1. Why I Chose This Topic
“She’s very strong, she must hit the ball very hard”, “He’s chubby, he must be slow”, “He’s very tall, he must have a great serve”… And the list could go on… No matter what sport we play, there are always many assumptions people make just based on the physical looks of the players.
I have been surrounded by assumptions of all types ever since I picked up a tennis racquet when I was 5. I have spent uncountable amount of hours on the court either practicing or playing matches. Therefore, I wanted to do my final project on a topic that I am passionate about: tennis. It seemed like a perfect opportunity to apply what I learn in the classroom to my favorite sport.
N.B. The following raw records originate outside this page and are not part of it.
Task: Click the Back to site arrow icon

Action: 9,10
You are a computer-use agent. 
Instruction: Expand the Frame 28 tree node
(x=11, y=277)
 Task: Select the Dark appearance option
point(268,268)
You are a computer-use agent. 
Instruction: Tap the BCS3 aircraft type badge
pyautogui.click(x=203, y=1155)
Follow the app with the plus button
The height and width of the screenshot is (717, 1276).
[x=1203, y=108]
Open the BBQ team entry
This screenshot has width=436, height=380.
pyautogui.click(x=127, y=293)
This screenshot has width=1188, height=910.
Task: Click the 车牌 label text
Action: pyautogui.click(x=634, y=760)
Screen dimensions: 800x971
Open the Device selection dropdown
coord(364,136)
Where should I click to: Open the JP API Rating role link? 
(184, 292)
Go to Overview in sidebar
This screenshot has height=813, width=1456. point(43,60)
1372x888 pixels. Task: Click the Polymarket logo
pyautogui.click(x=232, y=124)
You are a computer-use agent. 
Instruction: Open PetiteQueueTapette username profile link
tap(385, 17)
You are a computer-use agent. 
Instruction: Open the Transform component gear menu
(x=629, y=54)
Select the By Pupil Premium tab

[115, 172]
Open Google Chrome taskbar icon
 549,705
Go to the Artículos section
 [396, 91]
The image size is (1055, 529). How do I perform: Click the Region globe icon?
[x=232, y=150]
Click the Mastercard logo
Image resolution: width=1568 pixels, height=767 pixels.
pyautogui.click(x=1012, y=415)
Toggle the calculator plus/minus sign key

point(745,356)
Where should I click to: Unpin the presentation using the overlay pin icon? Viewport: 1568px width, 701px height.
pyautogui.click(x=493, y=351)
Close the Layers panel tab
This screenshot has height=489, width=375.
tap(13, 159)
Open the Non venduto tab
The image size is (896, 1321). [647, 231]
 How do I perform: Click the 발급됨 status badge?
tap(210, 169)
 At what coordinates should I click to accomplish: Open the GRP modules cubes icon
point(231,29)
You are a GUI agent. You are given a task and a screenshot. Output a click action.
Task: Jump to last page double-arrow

There were so many directions I could go with this project. And then I thought about myself when I was little. Right before going on the court, I looked at my opponent and before she had even hit the ball, I would already make presumptions on how she played based on how she looked. I remember once, my opponent was very tall and thought: “wow! she’s probably going to be a good server”. This turned out to not be the case but even before playing I already had a little mental disadvantage. Over the years, I have learned to not make those type of assumptions. That led me to choose to do the project on whether the height of a tennis player influences how good of a server that player is and get a better understanding of what being a “good server” means.
2. Introduction to the Topic
First of all, let’s define or try to understand who we can consider a good server.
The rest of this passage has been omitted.